+++ Information supplied +++
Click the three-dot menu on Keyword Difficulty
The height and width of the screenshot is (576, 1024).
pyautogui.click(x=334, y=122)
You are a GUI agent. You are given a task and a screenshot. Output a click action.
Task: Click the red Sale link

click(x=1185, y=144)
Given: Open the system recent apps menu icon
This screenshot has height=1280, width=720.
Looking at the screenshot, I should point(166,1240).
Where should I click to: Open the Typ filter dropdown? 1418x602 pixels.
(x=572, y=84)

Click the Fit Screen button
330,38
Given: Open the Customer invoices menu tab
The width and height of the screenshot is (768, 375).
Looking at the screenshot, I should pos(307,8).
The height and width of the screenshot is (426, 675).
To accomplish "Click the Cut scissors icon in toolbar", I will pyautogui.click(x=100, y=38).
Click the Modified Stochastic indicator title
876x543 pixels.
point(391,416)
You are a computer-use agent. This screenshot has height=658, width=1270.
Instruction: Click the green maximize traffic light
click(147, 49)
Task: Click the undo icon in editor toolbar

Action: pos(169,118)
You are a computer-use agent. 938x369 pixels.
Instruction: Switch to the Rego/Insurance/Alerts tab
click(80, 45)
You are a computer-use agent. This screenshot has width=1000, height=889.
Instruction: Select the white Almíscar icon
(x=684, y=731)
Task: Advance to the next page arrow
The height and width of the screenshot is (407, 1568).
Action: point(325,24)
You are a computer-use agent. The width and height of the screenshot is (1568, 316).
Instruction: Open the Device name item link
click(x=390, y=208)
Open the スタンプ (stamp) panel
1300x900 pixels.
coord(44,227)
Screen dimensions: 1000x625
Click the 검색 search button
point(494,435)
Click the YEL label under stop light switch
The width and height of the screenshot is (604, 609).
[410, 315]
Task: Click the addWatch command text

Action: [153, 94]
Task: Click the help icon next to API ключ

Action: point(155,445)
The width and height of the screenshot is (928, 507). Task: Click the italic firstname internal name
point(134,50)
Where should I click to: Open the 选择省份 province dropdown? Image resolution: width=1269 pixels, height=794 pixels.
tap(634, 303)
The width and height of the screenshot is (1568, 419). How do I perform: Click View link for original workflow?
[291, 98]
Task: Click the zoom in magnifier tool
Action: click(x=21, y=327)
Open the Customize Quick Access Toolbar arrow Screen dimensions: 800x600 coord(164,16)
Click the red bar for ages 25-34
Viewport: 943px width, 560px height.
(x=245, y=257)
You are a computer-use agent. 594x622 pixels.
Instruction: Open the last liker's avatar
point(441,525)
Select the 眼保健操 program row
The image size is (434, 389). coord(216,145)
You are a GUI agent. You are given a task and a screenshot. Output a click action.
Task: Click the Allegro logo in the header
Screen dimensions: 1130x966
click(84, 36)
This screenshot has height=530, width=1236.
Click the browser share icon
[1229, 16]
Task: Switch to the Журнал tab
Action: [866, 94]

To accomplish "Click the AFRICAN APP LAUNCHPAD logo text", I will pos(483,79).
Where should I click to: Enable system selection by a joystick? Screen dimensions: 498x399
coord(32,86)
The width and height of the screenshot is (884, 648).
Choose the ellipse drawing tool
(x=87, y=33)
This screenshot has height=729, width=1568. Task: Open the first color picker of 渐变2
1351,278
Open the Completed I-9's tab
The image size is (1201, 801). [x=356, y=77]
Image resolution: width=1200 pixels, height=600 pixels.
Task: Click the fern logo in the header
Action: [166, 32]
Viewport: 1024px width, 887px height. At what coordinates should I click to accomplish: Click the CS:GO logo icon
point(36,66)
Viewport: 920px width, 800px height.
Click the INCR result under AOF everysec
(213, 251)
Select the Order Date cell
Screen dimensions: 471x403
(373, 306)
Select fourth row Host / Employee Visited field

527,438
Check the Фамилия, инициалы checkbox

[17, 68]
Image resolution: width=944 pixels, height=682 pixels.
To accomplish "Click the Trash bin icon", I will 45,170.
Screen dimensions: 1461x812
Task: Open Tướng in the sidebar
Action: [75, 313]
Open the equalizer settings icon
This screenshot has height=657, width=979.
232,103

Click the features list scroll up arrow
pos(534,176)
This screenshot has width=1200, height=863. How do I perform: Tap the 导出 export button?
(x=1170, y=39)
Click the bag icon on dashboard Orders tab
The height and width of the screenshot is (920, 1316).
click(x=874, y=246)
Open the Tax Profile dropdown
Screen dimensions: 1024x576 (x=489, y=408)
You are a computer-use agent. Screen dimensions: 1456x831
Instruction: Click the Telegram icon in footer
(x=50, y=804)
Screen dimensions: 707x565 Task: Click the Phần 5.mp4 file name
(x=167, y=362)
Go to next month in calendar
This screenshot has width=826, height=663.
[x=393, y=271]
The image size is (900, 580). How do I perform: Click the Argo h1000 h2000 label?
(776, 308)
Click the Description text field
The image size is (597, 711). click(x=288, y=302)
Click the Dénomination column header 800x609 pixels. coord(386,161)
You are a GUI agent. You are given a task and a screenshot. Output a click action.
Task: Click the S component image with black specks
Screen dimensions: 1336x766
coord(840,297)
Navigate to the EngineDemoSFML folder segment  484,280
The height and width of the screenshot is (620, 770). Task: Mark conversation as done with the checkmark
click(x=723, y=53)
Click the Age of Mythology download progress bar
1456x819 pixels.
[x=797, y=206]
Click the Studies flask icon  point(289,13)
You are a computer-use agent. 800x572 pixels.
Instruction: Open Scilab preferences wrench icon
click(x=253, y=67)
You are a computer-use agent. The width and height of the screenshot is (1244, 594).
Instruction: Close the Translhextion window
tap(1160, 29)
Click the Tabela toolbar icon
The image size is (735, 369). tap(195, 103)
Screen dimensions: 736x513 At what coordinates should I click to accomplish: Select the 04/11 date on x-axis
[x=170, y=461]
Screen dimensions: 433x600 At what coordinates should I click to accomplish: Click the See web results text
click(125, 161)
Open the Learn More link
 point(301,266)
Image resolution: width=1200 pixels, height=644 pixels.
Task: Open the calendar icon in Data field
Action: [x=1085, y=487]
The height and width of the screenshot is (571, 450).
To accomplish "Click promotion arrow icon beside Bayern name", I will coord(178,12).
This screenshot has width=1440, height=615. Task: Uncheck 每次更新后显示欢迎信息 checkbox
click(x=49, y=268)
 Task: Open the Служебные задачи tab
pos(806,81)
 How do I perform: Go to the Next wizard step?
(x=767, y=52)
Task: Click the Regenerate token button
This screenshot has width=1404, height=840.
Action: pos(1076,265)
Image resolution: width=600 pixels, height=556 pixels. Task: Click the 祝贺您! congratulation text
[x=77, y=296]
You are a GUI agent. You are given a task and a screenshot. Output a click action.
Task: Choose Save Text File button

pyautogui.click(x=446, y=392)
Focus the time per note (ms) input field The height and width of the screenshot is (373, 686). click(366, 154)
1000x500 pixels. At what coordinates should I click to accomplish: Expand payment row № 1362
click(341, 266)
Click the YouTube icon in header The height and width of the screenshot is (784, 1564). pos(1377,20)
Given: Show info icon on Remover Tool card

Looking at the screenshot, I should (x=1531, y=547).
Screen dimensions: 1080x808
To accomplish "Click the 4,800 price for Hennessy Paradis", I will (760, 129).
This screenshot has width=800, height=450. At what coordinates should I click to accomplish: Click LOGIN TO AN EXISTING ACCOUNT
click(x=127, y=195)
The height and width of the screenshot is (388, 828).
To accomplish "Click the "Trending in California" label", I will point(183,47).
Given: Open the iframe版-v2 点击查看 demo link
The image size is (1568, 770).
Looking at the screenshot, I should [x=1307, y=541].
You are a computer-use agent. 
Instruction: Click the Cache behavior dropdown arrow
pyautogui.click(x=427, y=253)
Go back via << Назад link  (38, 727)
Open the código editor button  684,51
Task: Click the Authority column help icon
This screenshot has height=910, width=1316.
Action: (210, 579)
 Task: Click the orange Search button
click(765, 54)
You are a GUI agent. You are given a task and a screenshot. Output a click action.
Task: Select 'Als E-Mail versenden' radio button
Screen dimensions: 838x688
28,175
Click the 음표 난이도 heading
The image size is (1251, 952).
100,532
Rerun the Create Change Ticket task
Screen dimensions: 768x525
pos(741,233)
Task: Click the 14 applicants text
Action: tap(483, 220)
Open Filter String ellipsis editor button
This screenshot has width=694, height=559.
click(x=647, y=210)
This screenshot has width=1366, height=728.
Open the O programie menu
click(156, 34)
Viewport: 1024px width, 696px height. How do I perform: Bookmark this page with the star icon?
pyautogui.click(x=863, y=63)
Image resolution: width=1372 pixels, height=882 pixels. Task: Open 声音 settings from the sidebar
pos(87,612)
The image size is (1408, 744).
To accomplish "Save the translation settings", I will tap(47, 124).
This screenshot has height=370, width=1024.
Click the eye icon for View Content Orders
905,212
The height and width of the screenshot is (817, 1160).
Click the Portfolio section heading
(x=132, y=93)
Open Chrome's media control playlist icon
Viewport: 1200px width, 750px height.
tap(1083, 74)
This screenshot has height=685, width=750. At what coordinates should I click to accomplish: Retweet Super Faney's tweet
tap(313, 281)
+++
Give back, word for word, only the lines above from the line holding "This screenshot has height=1280, width=720." to the line holding "You are a computer-use agent. 938x369 pixels.", both included.

This screenshot has height=1280, width=720.
Looking at the screenshot, I should point(166,1240).
Where should I click to: Open the Typ filter dropdown? 1418x602 pixels.
(x=572, y=84)

Click the Fit Screen button
330,38
Given: Open the Customer invoices menu tab
The width and height of the screenshot is (768, 375).
Looking at the screenshot, I should pos(307,8).
The height and width of the screenshot is (426, 675).
To accomplish "Click the Cut scissors icon in toolbar", I will pyautogui.click(x=100, y=38).
Click the Modified Stochastic indicator title
876x543 pixels.
point(391,416)
You are a computer-use agent. This screenshot has height=658, width=1270.
Instruction: Click the green maximize traffic light
click(147, 49)
Task: Click the undo icon in editor toolbar

Action: pos(169,118)
You are a computer-use agent. 938x369 pixels.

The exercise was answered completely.